Barbiturates depress the sensory cortex, decrease motor activity, alter cerebellar function, and produce drowsiness, sedation, and hypnosis.
Barbiturate-induced sleep differs from physiological sleep. Sleep laboratory studies have demonstrated that barbiturates reduce the amount of time spent in the rapid eye movement (REM) phase of sleep or dreaming stage. Also, Stages III and IV sleep are decreased. Following abrupt cessation of barbiturates used regularly, patients may experience markedly increased dreaming, nightmares, and/or insomnia. Therefore, withdrawal of a single therapeutic dose over 5 or 6 days has been recommended to lessen the REM rebound and disturbed sleep which contribute to drug withdrawal syndrome (for example, decrease the dose from 3 to 2 doses a day for 1 week).
In studies, secobarbital sodium and pentobarbital sodium have been found to lose most of their effectiveness for both inducing and maintaining sleep by the end of 2 weeks of continued drug administration at fixed doses. The short-, intermediate-, and to a lesser degree, long-acting barbiturates have been widely prescribed for treating insomnia. Although the clinical literature abounds with claims that the short-acting barbiturates are superior for producing sleep while the intermediate- acting compounds are more effective in maintaining sleep, controlled studies have failed to demonstrate these differential effects. Therefore, as sleep medications, the barbiturates are of limited value beyond short-term use.
Barbiturates have little analgesic action at subanesthetic doses. Rather, in subanesthetic doses these drugs may increase the reaction to painful stimuli. All barbiturates exhibit anticonvulsant activity in anesthetic doses. However, of the drugs in this class, only phenobarbital, mephobarbital, and metharbital have been clinically demonstrated to be effective as oral anticonvulsants in subhypnotic doses.

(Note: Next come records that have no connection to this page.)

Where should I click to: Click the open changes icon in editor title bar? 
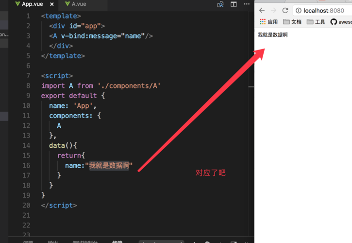click(220, 4)
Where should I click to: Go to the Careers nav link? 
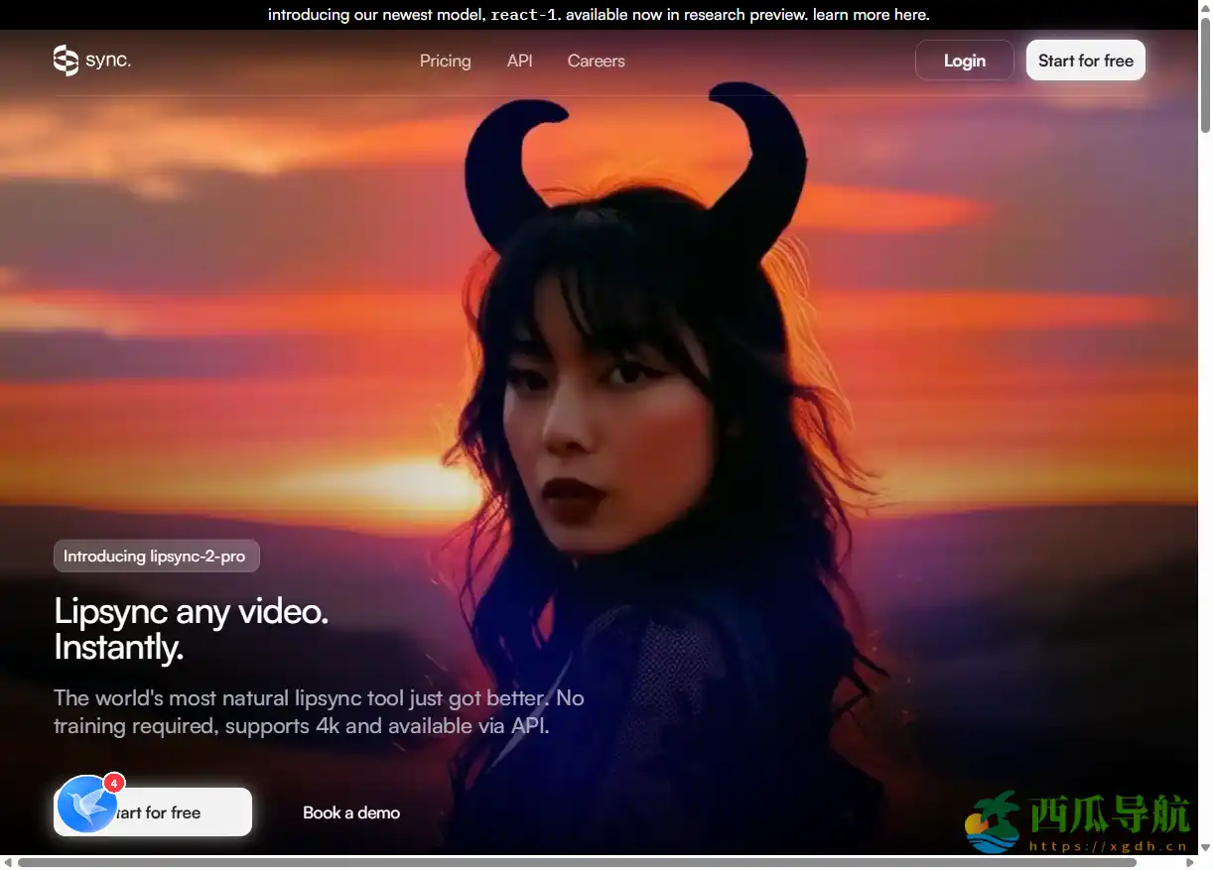596,61
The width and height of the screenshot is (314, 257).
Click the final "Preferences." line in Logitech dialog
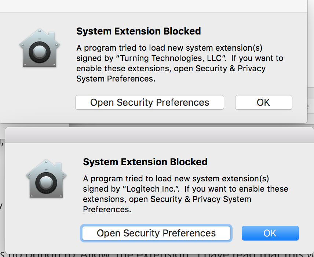[107, 210]
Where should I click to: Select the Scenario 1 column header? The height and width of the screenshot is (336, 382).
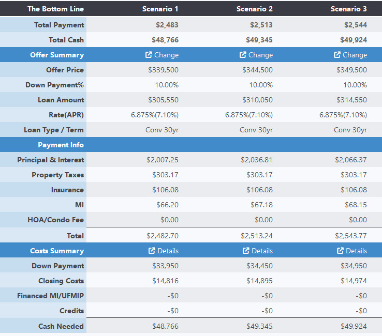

Barbiturates are respiratory depressants. The degree of respiratory depression is dependent upon dose. With hypnotic doses, respiratory depression produced by barbiturates is similar to that which occurs during physiologic sleep with slight decrease in blood pressure and heart rate.
Studies in laboratory animals have shown that barbiturates cause reduction in the tone and contractility of the uterus, ureters, and urinary bladder. However, concentrations of the drugs required to produce this effect in humans are not reached with sedative-hypnotic doses.
Barbiturates do not impair normal hepatic function, but have been shown to induce liver microsomal enzymes, thus increasing and/or altering the metabolism of barbiturates and other drugs. (See DRUG INTERACTIONS section).
Pharmacokinetics
Barbiturates are absorbed in varying degrees following oral, rectal, or parenteral administration. The salts are more rapidly absorbed than are the acids. The rate of absorption is increased if the sodium salt is ingested as a dilute solution or taken on an empty stomach.
The onset of action for oral or rectal administration varies from 20 to 60 minutes.
Duration of action, which is related to the rate at which the barbiturates are redistributed throughout the body, varies among persons and in the same person from time to time. In Table 1, the barbiturates are classified according to their duration of action. This classification should not be used to predict the exact duration of effect, but the grouping of drugs should be used as a guide in the selection of barbiturates.
No studies have demonstrated that the different routes of administration are equivalent with respect to bioavailability.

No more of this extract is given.